### PROBLEM
There is material below. Print exactly the lines starting at the line with "Fábrica De Tapa De Llenado (145, 2521)" and ending at the line with "SIMI Top (BLUE) (80, 2027)", ends included, and no others.
DATA below:
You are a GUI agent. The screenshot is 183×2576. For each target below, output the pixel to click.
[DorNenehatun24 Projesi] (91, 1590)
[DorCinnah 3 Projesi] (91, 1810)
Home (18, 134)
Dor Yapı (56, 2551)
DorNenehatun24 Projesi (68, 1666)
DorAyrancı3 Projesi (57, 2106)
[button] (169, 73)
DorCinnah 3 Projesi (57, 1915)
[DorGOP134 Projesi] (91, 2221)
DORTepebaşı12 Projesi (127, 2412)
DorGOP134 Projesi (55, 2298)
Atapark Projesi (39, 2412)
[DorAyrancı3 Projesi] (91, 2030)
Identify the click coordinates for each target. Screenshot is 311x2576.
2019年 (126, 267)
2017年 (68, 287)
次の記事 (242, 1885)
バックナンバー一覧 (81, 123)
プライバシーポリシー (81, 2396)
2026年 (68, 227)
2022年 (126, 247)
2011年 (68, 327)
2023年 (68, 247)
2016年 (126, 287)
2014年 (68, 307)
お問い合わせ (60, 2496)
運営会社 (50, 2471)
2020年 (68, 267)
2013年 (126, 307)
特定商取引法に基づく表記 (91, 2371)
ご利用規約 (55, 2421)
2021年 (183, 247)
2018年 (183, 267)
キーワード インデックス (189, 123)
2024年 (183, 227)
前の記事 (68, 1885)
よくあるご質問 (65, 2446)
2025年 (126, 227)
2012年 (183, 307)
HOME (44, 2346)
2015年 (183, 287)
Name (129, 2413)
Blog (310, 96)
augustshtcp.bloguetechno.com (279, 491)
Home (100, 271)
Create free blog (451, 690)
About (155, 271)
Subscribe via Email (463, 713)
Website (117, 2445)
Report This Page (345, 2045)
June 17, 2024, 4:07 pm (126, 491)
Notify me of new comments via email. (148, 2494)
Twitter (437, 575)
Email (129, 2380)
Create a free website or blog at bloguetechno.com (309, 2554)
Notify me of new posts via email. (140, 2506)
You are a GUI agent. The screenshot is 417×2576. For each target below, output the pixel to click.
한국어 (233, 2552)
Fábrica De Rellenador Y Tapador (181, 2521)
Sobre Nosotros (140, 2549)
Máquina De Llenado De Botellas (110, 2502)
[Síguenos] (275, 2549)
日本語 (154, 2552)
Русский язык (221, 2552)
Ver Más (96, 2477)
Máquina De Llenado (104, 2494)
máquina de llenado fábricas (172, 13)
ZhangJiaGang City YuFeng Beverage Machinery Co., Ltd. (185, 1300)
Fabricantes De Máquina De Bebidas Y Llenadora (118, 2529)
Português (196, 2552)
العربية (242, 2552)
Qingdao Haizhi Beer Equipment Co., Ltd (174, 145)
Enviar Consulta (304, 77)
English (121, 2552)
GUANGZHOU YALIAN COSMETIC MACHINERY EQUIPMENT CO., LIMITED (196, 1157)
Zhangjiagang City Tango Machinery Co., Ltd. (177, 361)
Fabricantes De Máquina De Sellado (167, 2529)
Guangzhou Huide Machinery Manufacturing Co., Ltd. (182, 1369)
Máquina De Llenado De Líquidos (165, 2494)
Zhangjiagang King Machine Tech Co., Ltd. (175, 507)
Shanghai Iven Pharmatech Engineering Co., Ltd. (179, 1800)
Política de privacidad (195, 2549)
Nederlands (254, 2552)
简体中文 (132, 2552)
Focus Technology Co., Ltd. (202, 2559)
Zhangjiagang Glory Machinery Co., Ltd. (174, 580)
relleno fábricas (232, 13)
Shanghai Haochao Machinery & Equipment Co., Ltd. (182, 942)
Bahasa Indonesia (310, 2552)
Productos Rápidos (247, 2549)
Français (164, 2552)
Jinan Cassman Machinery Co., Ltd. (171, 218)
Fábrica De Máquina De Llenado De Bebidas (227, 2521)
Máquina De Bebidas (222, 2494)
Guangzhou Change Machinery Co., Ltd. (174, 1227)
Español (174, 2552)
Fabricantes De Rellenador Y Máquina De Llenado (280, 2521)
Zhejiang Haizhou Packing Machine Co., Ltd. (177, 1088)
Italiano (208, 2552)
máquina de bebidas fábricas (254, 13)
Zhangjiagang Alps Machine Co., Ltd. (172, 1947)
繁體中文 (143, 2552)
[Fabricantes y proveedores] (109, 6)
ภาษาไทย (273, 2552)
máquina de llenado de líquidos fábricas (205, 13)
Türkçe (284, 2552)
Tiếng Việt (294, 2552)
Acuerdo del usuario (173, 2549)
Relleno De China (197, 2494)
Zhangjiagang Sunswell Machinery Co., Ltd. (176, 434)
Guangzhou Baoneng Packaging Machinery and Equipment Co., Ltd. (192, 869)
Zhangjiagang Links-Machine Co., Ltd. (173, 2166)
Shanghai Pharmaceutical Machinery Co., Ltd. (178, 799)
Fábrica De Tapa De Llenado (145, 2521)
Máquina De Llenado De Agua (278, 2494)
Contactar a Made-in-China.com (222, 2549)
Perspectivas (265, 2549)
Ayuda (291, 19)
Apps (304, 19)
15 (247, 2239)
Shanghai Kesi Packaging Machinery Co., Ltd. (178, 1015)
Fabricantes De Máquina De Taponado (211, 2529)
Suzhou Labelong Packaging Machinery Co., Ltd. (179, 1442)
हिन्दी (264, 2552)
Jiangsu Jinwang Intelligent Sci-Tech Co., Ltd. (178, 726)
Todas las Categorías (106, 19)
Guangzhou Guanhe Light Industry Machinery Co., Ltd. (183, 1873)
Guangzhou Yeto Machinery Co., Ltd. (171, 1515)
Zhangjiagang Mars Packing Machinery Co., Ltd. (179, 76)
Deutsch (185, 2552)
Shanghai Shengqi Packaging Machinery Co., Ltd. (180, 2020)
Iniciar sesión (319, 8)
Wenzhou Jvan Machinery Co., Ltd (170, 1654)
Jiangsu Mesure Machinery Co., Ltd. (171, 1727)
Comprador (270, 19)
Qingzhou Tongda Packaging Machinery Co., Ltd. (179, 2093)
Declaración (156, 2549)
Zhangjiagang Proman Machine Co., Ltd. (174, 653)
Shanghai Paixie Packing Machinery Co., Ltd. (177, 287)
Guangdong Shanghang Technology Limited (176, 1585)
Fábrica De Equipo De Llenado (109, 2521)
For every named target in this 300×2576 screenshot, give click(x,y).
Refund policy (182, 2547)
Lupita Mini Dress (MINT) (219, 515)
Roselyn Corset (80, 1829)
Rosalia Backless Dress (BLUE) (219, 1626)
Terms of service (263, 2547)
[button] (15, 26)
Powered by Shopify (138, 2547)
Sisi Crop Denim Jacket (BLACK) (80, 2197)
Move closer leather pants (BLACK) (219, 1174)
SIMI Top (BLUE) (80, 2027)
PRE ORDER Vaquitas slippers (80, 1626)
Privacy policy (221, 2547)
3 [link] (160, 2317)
End of DATA.
### FINISHED TASK
Fábrica De Tapa De Llenado (145, 2521)
Máquina De Llenado De Agua (278, 2494)
Contactar a Made-in-China.com (222, 2549)
Perspectivas (265, 2549)
Ayuda (291, 19)
Apps (304, 19)
15 (247, 2239)
Shanghai Kesi Packaging Machinery Co., Ltd. (178, 1015)
Fabricantes De Máquina De Taponado (211, 2529)
Suzhou Labelong Packaging Machinery Co., Ltd. (179, 1442)
हिन्दी (264, 2552)
Jiangsu Jinwang Intelligent Sci-Tech Co., Ltd. (178, 726)
Todas las Categorías (106, 19)
Guangzhou Guanhe Light Industry Machinery Co., Ltd. (183, 1873)
Guangzhou Yeto Machinery Co., Ltd. (171, 1515)
Zhangjiagang Mars Packing Machinery Co., Ltd. (179, 76)
Deutsch (185, 2552)
Shanghai Shengqi Packaging Machinery Co., Ltd. (180, 2020)
Iniciar sesión (319, 8)
Wenzhou Jvan Machinery Co., Ltd (170, 1654)
Jiangsu Mesure Machinery Co., Ltd. (171, 1727)
Comprador (270, 19)
Qingzhou Tongda Packaging Machinery Co., Ltd. (179, 2093)
Declaración (156, 2549)
Zhangjiagang Proman Machine Co., Ltd. (174, 653)
Shanghai Paixie Packing Machinery Co., Ltd. (177, 287)
Guangdong Shanghang Technology Limited (176, 1585)
Fábrica De Equipo De Llenado (109, 2521)
For every named target in this 300×2576 screenshot, give click(x,y).
Refund policy (182, 2547)
Lupita Mini Dress (MINT) (219, 515)
Roselyn Corset (80, 1829)
Rosalia Backless Dress (BLUE) (219, 1626)
Terms of service (263, 2547)
[button] (15, 26)
Powered by Shopify (138, 2547)
Sisi Crop Denim Jacket (BLACK) (80, 2197)
Move closer leather pants (BLACK) (219, 1174)
SIMI Top (BLUE) (80, 2027)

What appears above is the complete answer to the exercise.